Nous tenons à rappeler que la nouvelle Loi sur les normes du travail, adoptée à l’unanimité en décembre 2002, reconnaît désormais le droit au maintien du statut de salarié. Le législateur a donc jugé qu’il était nécessaire de contrer les pratiques patronales visant à enlever aux travailleurs et aux travailleuses la protection des lois du travail. Rappelons également que la réforme a permis d’élargir le caractère universel de la Loi sur les normes du travail en abolissant, à compter de juin 2004, l’exclusion des gardiens et gardiennes de personnes.L’objectif principal de la Loi, qui est d’assurer des conditions minimales de travail et de protéger une main-d’œuvre vulnérable et sans pouvoir de négociation est ainsi mieux atteint.

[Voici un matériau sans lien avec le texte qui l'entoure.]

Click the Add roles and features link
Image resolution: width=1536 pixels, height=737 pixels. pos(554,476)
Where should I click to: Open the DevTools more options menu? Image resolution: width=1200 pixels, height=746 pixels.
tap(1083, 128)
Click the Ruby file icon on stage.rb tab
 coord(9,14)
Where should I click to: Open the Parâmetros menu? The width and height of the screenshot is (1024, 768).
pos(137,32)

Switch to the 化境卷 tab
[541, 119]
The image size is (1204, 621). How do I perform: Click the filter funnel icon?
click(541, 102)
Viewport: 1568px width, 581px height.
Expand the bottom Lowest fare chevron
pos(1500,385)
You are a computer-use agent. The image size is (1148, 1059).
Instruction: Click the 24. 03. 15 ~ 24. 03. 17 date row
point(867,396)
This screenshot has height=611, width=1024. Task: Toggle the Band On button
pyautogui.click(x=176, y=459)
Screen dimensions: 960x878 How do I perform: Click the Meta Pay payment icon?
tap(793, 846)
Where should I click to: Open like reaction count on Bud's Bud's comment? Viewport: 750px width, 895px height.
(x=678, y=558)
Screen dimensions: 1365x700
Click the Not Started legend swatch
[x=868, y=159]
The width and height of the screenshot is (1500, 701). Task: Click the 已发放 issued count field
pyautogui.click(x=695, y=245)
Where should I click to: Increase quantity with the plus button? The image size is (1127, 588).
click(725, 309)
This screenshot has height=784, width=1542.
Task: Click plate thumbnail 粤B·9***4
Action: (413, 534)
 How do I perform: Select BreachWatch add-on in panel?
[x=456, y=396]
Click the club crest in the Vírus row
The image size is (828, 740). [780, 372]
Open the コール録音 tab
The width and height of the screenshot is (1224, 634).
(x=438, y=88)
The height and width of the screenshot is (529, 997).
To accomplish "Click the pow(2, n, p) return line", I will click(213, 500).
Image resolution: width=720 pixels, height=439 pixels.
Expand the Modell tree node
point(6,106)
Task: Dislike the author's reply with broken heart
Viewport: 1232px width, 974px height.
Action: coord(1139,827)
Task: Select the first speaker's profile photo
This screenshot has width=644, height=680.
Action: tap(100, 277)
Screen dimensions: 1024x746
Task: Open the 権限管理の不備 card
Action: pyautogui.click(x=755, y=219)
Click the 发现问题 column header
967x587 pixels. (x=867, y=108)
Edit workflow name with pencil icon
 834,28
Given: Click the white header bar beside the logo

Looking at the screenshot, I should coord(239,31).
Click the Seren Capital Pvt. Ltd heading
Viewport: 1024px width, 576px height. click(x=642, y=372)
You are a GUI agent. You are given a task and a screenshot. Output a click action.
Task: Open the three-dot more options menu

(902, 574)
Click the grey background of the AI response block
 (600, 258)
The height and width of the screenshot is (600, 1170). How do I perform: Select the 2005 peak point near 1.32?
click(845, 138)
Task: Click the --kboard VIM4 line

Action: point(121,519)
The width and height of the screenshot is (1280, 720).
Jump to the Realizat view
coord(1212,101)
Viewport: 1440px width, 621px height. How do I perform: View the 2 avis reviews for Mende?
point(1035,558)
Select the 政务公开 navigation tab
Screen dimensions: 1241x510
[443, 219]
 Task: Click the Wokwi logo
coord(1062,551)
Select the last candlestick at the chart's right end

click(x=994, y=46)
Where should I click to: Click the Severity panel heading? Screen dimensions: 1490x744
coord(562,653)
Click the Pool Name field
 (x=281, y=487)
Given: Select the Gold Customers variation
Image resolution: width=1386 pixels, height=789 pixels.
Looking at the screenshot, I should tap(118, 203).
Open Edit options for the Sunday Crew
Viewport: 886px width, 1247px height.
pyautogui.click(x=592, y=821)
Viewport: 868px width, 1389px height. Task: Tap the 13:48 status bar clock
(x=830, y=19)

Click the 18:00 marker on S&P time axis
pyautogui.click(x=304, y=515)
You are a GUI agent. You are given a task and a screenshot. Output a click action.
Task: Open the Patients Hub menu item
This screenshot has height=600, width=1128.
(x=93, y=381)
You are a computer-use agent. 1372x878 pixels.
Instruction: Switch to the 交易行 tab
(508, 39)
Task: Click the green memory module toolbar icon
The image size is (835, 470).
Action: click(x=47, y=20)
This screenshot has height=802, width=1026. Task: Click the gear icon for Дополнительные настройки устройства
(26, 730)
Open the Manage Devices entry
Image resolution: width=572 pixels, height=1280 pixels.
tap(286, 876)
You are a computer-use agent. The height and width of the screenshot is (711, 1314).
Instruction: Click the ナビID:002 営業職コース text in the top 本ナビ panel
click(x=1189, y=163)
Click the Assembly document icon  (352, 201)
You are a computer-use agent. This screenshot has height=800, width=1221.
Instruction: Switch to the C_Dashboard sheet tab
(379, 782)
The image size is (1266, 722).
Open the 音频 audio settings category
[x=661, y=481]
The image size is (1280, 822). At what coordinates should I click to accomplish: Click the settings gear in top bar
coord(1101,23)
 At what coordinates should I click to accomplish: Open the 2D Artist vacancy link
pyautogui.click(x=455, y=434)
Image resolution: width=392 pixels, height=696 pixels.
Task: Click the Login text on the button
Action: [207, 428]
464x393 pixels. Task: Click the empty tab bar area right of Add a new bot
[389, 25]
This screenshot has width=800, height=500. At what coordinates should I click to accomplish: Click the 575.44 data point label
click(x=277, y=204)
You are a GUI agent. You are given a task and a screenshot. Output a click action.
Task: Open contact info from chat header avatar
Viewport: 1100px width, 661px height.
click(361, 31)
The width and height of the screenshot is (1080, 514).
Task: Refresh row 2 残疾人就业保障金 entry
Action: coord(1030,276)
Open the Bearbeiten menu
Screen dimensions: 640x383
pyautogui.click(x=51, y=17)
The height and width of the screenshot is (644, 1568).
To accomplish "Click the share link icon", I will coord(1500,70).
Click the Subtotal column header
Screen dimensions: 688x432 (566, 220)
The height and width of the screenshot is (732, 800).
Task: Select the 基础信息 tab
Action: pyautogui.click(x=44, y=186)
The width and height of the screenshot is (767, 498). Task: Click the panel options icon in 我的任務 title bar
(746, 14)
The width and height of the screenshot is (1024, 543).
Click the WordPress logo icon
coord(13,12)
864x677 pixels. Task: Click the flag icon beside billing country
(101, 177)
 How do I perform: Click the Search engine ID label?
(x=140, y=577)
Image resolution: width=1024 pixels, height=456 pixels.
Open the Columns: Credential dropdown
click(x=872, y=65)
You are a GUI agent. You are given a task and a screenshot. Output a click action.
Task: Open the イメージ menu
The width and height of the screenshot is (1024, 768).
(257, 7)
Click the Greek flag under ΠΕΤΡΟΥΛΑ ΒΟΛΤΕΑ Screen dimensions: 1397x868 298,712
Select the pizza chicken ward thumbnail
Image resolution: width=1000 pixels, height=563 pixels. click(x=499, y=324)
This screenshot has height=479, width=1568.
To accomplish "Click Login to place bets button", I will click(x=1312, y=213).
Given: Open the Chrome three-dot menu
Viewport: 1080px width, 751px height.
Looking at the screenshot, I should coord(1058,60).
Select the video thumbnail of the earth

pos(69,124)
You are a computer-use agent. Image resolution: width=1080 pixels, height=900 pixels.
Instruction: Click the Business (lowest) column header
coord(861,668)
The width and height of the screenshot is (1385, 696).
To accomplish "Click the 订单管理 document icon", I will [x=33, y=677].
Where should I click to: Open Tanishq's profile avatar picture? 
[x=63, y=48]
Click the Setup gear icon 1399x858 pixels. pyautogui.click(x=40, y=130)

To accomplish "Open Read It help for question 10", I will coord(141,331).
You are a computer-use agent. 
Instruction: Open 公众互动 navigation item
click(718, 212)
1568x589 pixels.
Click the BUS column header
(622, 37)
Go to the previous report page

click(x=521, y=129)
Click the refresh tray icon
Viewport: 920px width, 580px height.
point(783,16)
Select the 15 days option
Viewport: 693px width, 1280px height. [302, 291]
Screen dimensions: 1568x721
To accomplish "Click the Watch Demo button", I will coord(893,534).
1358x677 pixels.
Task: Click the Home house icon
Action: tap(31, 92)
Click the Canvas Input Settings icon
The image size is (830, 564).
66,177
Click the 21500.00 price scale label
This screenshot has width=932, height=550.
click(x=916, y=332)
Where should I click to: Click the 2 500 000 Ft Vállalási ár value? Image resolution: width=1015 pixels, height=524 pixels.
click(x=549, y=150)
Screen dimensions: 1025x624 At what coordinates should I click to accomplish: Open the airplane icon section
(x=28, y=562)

Alors que nous nous sommes réjouies en décembre dernier d’avoir fait un pas en avant, nous avons maintenant le sentiment de reculer.
Avec le projet de loi no 8, le gouvernement donne aux employeurs du Québec un exemple peu édifiant car il se place au-dessus des lois d’ordre public et au-dessus des tribunaux qui ont reconnu aux responsables des services de garde le statut de salarié au sens du Code du travail. En utilisant son pouvoir législatif pour se défaire de ses responsabilités d’employeur, il démontre sa volonté de contourner l’application des lois du travail par tous les moyens. Il subordonne les droits de milliers de travailleuses à des impératifs économiques et démontre le conflit d’intérêt entre l’État employeur et l’État législateur.
En résumé, le projet de loi no 8 :
– Contrevient à la Convention (87) sur la liberté syndicale et la protection du droit syndical ; - Contrevient à la Charte des droits et libertés de la personne du Québec ; – Contrevient à la Charte canadienne des droits et libertés ; – Contrevient à l’esprit de récentes modifications apportées à la Loi sur les normes du travail ; – Contrevient à l’ordre public des lois du travail ; – Contrevient aux décisions des tribunaux qui ont reconnu le statut de salarié des responsables de services de garde en milieu familial ; – Donne un exemple peu édifiant aux employeurs du Québec.Pour toutes ces raisons, Au bas de l’échelle réclame le retrait du projet de loi no 8.